De certo, a utilização de termos como “imagens mentais” não seria totalmente compreendida pela maioria dos entrevistados tendo em vista o grau de escolaridade dos mesmos. O questionário enfrentado pelos deficientes, portanto, abordou indiretamente a questão da imagem como forma de testar as hipóteses e construir consequências testáveis.

Assim, conforme argumentado no início deste capítulo, a pesquisa mostra resultados de maneira indireta quanto à polissensibilidade, baseado na afirmativa do DV de que consegue imaginar o que está sendo repassado através do som.

Ocorre que não se pode saber o que estes deficientes querem dizer com “imaginar coisas” porque nesta questão há muito de conhecimento tácito, ou seja, não comunicável.

O que acontece na cabeça do DV, ou seja, como ele arruma essa informação, como o cérebro dele vê, visualiza, uma possível imagem sonora? No caso dos DVs, a resposta destas perguntas exigia experimentos mais sofisticados, com a utilização de um laboratório específico, que é tarefa dos estudiosos de ciências cognitivas.

O questionário aplicado ao grupo aqui estudado levanta essas possibilidades, mas não é conclusivo no sentido de exigir testes mais finos para as consequências observadas.

CONCLUSÃO

A importância da TV no Brasil é tamanha que ela se torna o principal meio selecionado não apenas pelos videntes, mas também pelos deficientes visuais, mesmo que estes não tenham acesso às imagens.

As imagens possuem o poder de garantir a sobrevivência do homem no sentido de que o mesmo está programado biologicamente para reconhecer as coisas que o cercam e a partir disto saber distinguir o que lhe é benéfico para garantir a sua permanência. Elas são instrumento primordial na TV, visto que esta tem o importante papel de passar as informações adicionais ao som.
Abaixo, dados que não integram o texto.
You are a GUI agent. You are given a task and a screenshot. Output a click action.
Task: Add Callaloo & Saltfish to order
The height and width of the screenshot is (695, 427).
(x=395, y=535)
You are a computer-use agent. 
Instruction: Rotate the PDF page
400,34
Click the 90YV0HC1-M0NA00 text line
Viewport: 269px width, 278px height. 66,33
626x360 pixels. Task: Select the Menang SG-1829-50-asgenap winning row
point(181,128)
Mas as imagens não podem ser pensadas como alternativas ou complementares ao som. Apesar da enorme valorização da imagem pela televisão, esta ainda não vem trabalhando em melhorias para que aqueles que não detém o recursos visual possam ter acesso a toda, ou ao menos a grande parte da informação transmitida.

Tal importância conferida ao som se dá porque no caso do DV, mesmo sem o recurso da imagem, ao assistir à televisão, esses sujeitos acabam por captar as informações apenas pelo que ouvem. Neste tocante, o som fomenta a imaginação, proporcionando a estes deficientes a formação de mapas mentais.
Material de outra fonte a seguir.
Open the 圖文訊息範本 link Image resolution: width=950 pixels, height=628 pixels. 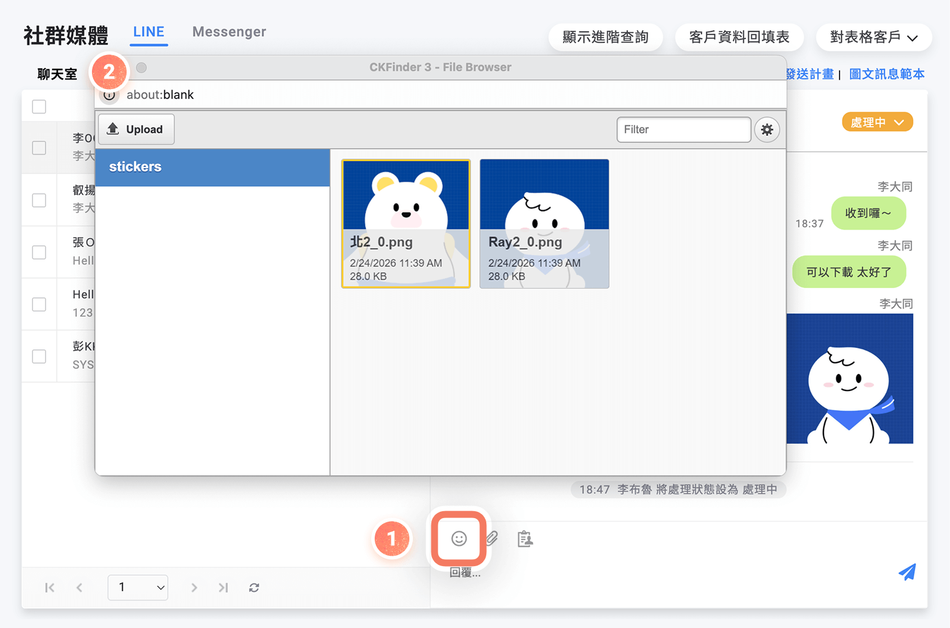[x=887, y=74]
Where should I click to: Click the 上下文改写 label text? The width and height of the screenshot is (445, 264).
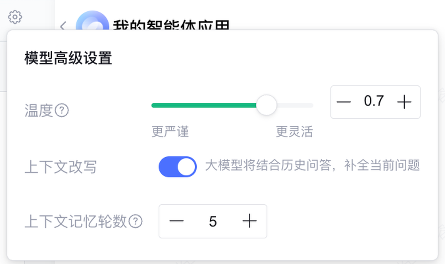click(61, 167)
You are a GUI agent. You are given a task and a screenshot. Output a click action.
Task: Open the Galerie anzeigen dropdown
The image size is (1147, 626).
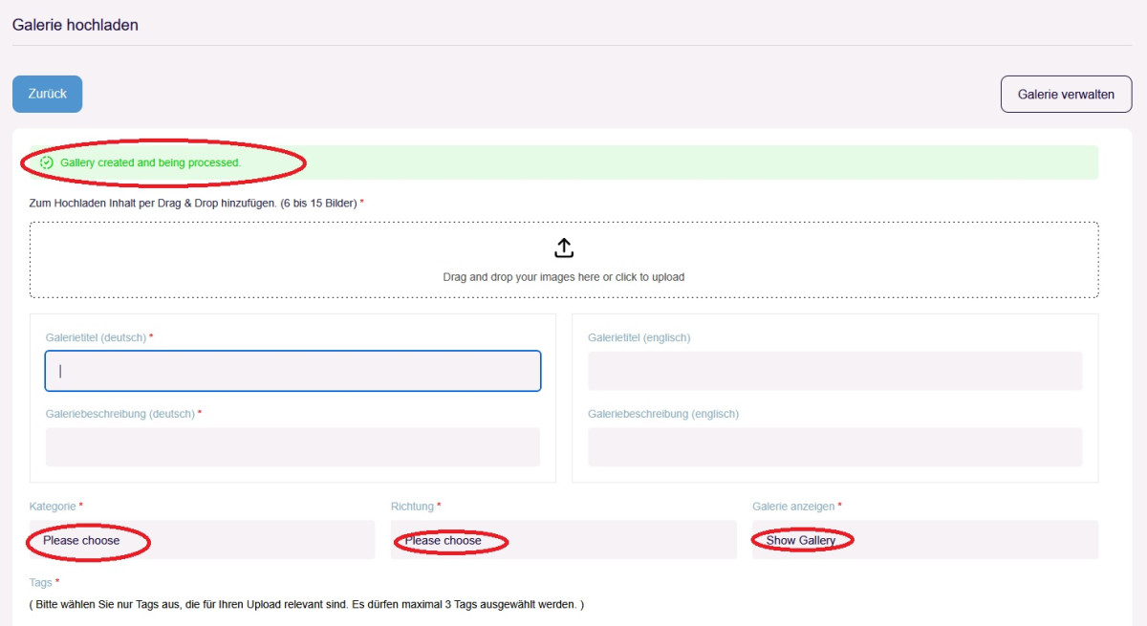924,540
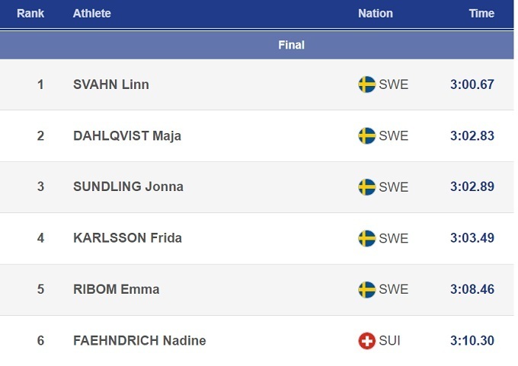
Task: Click the Swedish flag beside Ribom Emma
Action: tap(366, 289)
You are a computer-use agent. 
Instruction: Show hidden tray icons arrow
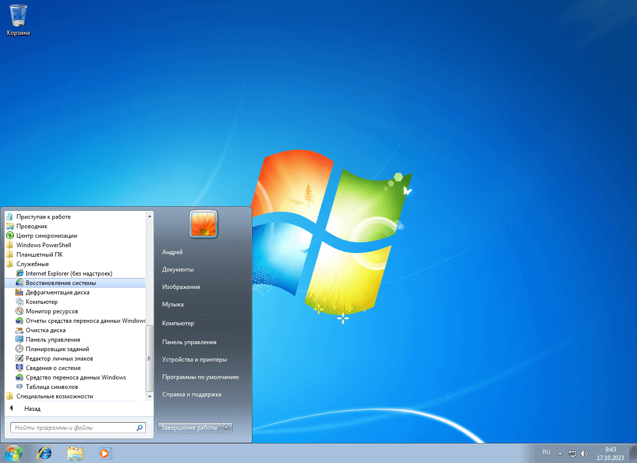pos(560,454)
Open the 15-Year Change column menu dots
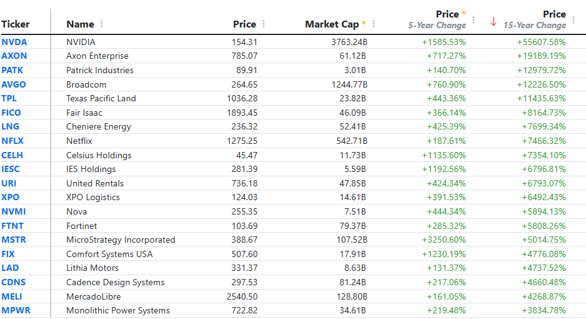586x319 pixels. click(x=574, y=20)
Em outras palavras, a mente do deficiente visual reage de maneira eficiente para que ele compreenda o significado do som ao assistir televisão e tal compreensão se dá pela geração de mapas mentais decorrentes da percepção.

Como receptores, os DVs integram as mensagens transmitidas pela televisão em suas vidas, construindo suas realidades ao analisar o que é transmitido.

A discriminação sonora realizada pelo deficiente ao assistir televisão provoca, portanto, uma série de associações através da maneira polissensível que essas pessoas vivenciam ao assistir televisão.

Em verdade, o som captado pelo DV desenvolve um perfil polissensível, acionando a operação dos demais sentidos que funcionarão coordenados à compreensão do que está sendo transmitido pela TV. É a série de sensações causadas pela discriminação sonora, e não o som propriamente dito, a

responsável pela formação dos já discutidos mapas mentais. Este caráter traz ao som o papel de expansor das operações cognitivas do deficiente visual.

Ocorre que é muito difícil dizer exatamente como esses mapas mentais se formam na mente do deficiente visual. Não se sabe que tipo de imagens mentais se formam para a compreensão do que é repassado. Esta questão perpassa sobre discussões de conhecimento tácito, conforme exposto no último capítulo.

Em outras palavras, do conjunto de hipóteses, algumas são de alto nível e a metodologia utilizada – questionário – procurou baixar o nível para consequências testáveis e observáveis, mas dada a questão do conhecimento tácito, algumas hipóteses não puderam ser plenamente satisfeitas durante esta pesquisa, pois merecem desenvolvimento mais aprofundado, talvez por profissionais que trabalhem diretamente com a questão do funcionamento cerebral.